#### Source information ####

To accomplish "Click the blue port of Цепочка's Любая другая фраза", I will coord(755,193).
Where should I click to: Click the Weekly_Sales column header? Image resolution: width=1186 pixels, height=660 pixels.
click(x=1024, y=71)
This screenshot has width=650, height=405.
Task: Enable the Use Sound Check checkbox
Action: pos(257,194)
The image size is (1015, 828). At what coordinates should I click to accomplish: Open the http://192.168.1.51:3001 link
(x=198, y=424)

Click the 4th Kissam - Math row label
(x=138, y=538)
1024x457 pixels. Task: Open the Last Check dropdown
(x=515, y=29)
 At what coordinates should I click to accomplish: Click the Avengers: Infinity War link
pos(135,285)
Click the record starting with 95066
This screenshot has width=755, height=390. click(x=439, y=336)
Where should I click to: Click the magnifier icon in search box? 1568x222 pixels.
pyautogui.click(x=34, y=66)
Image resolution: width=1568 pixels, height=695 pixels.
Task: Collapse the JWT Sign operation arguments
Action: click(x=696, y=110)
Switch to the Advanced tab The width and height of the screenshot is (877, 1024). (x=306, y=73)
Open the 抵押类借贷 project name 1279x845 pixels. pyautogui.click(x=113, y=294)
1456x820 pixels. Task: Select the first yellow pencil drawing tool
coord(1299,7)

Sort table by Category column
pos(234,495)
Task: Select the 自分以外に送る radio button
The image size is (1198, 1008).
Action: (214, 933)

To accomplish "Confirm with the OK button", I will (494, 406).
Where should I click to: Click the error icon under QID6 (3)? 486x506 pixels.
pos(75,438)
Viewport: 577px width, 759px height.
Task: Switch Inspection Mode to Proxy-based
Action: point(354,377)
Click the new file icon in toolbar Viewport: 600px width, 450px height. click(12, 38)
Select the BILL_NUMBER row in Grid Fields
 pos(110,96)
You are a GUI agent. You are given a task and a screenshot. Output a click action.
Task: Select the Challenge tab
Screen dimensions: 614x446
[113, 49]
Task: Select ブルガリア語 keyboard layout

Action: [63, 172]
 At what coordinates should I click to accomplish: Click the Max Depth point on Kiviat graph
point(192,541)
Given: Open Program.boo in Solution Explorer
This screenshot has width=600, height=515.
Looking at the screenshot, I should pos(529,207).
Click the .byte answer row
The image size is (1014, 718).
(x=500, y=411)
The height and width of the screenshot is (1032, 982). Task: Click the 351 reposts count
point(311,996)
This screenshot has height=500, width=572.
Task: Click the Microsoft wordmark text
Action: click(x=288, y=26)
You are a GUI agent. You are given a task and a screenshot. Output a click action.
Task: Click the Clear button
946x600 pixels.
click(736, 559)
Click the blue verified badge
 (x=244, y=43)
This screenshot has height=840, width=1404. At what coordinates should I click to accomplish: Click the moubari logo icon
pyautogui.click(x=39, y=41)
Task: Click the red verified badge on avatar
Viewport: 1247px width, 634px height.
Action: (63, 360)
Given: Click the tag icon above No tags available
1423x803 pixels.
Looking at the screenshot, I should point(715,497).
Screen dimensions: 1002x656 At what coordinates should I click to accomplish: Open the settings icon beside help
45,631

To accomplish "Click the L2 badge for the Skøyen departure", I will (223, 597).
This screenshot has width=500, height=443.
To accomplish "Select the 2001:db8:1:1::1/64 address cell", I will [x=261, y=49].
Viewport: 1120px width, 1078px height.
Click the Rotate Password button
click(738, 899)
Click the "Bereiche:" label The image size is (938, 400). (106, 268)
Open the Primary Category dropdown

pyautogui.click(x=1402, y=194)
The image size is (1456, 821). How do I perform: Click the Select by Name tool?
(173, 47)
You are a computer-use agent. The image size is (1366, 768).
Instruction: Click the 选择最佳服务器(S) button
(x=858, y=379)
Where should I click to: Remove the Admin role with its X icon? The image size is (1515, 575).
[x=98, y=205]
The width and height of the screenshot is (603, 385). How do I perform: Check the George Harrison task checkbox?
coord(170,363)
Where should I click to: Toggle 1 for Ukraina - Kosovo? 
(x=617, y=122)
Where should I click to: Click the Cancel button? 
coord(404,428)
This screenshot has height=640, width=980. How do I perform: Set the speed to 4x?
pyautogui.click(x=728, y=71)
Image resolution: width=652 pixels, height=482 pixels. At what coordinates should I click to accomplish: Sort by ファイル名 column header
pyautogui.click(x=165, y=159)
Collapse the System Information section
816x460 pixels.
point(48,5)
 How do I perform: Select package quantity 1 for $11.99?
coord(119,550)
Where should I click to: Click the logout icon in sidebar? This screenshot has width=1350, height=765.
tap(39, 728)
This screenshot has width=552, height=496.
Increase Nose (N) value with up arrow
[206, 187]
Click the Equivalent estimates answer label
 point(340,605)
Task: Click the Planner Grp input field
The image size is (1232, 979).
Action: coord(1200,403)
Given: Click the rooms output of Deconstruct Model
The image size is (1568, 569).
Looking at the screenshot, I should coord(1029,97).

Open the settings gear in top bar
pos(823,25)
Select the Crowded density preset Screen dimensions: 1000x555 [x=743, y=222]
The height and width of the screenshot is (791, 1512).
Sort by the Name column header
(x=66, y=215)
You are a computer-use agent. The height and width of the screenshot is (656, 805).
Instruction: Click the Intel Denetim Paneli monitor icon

####

Work task: Where a line above holds the string "computer", copy that line.

Result for this exercise:
You are a computer-use agent. The image size is (1366, 768).
You are a computer-use agent. The height and width of the screenshot is (656, 805).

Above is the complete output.